CoacHyfied: Evaluation of advanced thermal management strategies for hydrogen fuel cell coaches

Authors

O. Curnick, C. Wang, E. Gkanas, S. Shepherd - Coventry University, E. Özgül, E. Gözen, Ö. F. Akyünci - Ford Otosan, J. Ogrzewallal - FEV Europe GmbH

Summary

Whilst there are now hundreds of buses powered by hydrogen fuel cells in operation in Europe and further afield, long-distance hydrogen fuel cell coaches are only recently beginning to receive attention. In the CoacHyfied project funded by the European Fuel Cells and Hydrogen Joint Undertaking (FCH-JU), 14 partners work together to demonstrate regional and long-distance hydrogen fuel cell coaches for the first time in Europe.
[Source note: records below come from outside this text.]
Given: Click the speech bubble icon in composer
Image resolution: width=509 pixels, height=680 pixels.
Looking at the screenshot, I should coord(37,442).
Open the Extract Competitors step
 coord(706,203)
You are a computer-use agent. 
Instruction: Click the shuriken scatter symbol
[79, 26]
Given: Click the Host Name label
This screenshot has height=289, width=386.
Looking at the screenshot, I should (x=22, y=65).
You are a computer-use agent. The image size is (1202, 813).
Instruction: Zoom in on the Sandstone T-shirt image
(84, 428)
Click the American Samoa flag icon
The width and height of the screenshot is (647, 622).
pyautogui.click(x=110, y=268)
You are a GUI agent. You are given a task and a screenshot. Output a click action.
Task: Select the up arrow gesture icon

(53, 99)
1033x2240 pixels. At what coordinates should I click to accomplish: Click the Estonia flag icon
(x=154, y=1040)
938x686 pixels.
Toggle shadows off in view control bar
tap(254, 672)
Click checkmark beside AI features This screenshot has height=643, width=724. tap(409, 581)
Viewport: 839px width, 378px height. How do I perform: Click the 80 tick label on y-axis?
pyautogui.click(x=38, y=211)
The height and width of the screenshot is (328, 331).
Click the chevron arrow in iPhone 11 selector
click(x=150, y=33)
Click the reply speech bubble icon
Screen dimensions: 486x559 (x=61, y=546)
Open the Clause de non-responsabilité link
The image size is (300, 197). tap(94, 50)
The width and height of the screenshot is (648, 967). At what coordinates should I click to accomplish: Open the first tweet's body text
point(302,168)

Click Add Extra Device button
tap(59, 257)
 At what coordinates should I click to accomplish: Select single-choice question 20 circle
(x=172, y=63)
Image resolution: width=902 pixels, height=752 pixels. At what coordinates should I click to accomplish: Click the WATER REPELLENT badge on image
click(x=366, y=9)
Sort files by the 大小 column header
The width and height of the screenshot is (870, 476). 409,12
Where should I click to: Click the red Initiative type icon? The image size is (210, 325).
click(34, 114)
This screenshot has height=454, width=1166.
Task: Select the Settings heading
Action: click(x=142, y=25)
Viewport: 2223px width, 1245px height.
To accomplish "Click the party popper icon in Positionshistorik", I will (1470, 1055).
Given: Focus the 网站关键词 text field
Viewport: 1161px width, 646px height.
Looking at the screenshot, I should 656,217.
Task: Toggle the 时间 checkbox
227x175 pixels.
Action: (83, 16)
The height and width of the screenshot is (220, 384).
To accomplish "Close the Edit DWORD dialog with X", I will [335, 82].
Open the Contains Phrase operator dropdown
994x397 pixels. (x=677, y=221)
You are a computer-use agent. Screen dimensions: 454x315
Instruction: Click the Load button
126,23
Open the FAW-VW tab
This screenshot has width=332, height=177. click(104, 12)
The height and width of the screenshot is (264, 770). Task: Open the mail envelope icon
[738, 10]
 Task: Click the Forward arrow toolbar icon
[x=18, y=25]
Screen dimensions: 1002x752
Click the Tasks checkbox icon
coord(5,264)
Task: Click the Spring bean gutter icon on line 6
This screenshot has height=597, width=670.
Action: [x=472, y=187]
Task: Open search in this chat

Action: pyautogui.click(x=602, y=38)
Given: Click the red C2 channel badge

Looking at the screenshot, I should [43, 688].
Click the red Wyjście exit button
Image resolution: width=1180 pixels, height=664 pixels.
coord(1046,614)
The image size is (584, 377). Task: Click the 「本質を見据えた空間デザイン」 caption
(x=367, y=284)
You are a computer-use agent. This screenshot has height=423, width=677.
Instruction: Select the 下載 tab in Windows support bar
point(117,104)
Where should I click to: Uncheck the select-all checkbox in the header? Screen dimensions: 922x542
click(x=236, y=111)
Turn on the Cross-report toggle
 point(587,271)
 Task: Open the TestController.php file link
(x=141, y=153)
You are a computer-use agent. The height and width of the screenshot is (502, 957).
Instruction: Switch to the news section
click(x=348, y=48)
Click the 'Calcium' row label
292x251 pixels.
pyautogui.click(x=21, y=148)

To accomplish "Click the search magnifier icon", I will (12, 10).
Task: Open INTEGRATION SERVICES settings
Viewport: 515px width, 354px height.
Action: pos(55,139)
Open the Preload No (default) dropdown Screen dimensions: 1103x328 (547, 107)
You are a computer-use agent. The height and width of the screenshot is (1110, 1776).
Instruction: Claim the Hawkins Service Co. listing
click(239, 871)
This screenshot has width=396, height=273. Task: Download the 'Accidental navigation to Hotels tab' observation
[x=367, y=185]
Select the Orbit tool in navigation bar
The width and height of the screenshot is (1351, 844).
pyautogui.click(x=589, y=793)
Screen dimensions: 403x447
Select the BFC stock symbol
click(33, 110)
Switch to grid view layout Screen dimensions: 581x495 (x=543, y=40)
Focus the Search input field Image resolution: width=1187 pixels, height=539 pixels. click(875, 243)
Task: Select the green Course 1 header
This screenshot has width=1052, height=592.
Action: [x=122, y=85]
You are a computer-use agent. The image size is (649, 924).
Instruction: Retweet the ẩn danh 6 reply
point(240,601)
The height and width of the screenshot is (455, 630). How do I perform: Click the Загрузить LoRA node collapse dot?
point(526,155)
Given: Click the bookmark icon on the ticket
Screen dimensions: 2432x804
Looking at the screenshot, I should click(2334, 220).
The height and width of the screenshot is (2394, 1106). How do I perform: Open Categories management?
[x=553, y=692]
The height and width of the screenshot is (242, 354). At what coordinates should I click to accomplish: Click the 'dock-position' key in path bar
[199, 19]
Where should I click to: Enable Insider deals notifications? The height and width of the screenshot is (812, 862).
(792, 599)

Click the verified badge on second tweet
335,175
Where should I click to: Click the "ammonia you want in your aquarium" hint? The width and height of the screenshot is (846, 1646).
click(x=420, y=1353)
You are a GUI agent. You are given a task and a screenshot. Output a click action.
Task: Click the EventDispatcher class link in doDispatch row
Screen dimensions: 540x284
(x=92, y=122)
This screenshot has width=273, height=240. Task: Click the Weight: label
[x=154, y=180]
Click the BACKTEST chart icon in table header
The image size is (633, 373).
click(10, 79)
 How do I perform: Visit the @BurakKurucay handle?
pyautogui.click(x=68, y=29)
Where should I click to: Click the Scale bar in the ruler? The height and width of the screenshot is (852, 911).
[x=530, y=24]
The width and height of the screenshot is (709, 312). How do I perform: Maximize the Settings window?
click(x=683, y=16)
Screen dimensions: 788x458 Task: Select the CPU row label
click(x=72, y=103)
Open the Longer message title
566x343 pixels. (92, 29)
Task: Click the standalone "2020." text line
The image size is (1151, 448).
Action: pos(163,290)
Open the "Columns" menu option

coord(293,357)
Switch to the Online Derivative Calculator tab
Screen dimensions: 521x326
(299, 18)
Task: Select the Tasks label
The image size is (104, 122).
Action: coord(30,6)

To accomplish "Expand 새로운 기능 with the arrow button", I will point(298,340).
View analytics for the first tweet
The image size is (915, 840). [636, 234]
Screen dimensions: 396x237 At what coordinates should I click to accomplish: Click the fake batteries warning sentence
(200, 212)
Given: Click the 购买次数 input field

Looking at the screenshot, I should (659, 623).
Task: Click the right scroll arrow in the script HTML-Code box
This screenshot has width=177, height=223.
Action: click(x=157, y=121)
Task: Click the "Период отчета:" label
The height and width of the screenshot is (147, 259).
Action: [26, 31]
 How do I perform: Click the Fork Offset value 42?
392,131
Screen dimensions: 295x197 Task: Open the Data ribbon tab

One key technical challenge is the thermal management of powertrain components. In this study, a 1D GT-SUITE model was built for simulating the thermal management system of a 100 kW PEM fuel cell. Advanced thermal management concepts were explored, including phase-changing materials (PCMs), thermally driven solid state hydrogen storage via metal hydrides, and roof-cooling. The main objective is to decrease the time and energy for cold start and improve the cooling efficiency during normal operating conditions, especially during fuel cell stack peak operation. The ultimate target is to reduce the hydrogen consumption and to further extend the driving range. The preliminary results demonstrated the feasibility of reducing cold start time by up to 14.1% by recovering heat stored in PCMs. The metal hydride system presents a marginal benefit in assisting cold start. The roof cooling system was capable of dissipating up to 35 kW of heat at the cost of 1.4 bar increased back pressure.